For Tracy Hydeでもお世話になっている中村優斗君が撮影してくれたMVも邦画的な質感がありつつ下世話ではなくてとても素敵。

こちらはライブ演奏の模様。
アウトロの尺を長めに取ってメンバー全員とにかくでかい音を出すので楽しいです。

10. ミルキーウェイの岸辺から
昨年7月6日に開催した初の自主企画『ミルキーウェイの岸辺から』のアンコールでお披露目する新曲が欲しくてつくられた曲。
メンバーの共通項としてみんな映画『Sing Street』が好きなので、劇中のライブ・シーンで演奏される「Brown Shoes」のような楽しく終われるポップ・パンク・チューンをテーマにしました。
メイン・リフやCメロなど随所に「Brown Shoes」のオマージュが入っています。

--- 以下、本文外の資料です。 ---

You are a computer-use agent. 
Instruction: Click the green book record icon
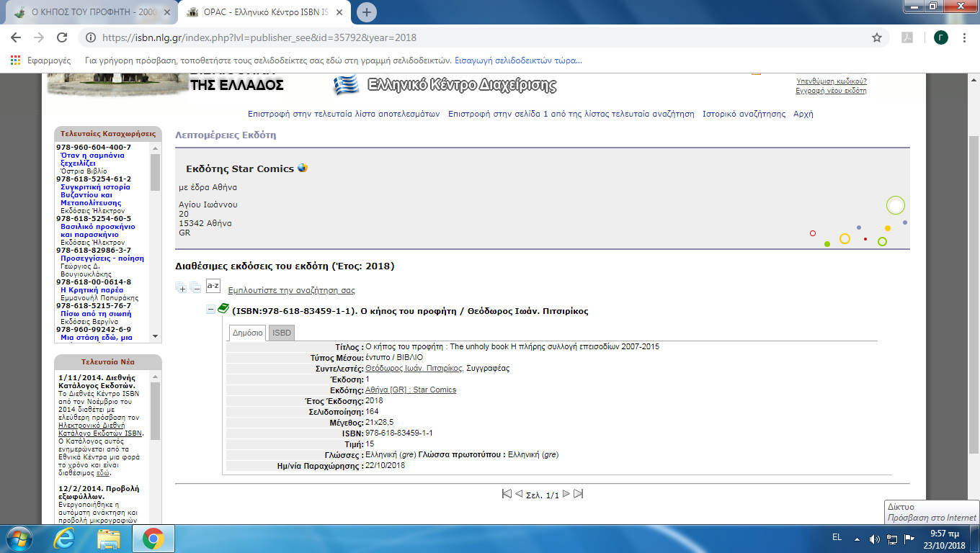point(223,310)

特に小難しいことを考えず、「速くやかましく楽しく!」という安易な発想で安易につくりました。
ポップ・パンクだもの。
とはいえコーラスワークだったり、2Aで合いの手を入れてくる不協和音気味のギターだったり、さりげなく自分らしさを出せている気もします。
「花とか猫とか」で重たくなった空気をリフレッシュして爽やかに終わるという点でも、アルバムのいい締めになったのではないでしょうか。

今年2月7日のリリース・パーティで演奏したときに、Cメロのギターのかけ合いでカイ君が僕を煽りに来たときにシールドがペダルのつまみに引っかかって僕に一歩近づくごとに音がバカでかくなるのが楽しかったのが記憶に残っています。
ずっとライブをしていないせいか、たった3ヶ月前のことなのにずいぶん遠い昔のことのように思える……。
早く皆様とライブハウスでお目にかかれますように!
新曲もこしらえてその日をお待ちしております、それまでくれぐれもどうか健やかに。
以上、『Blue Peter』全曲解説でした!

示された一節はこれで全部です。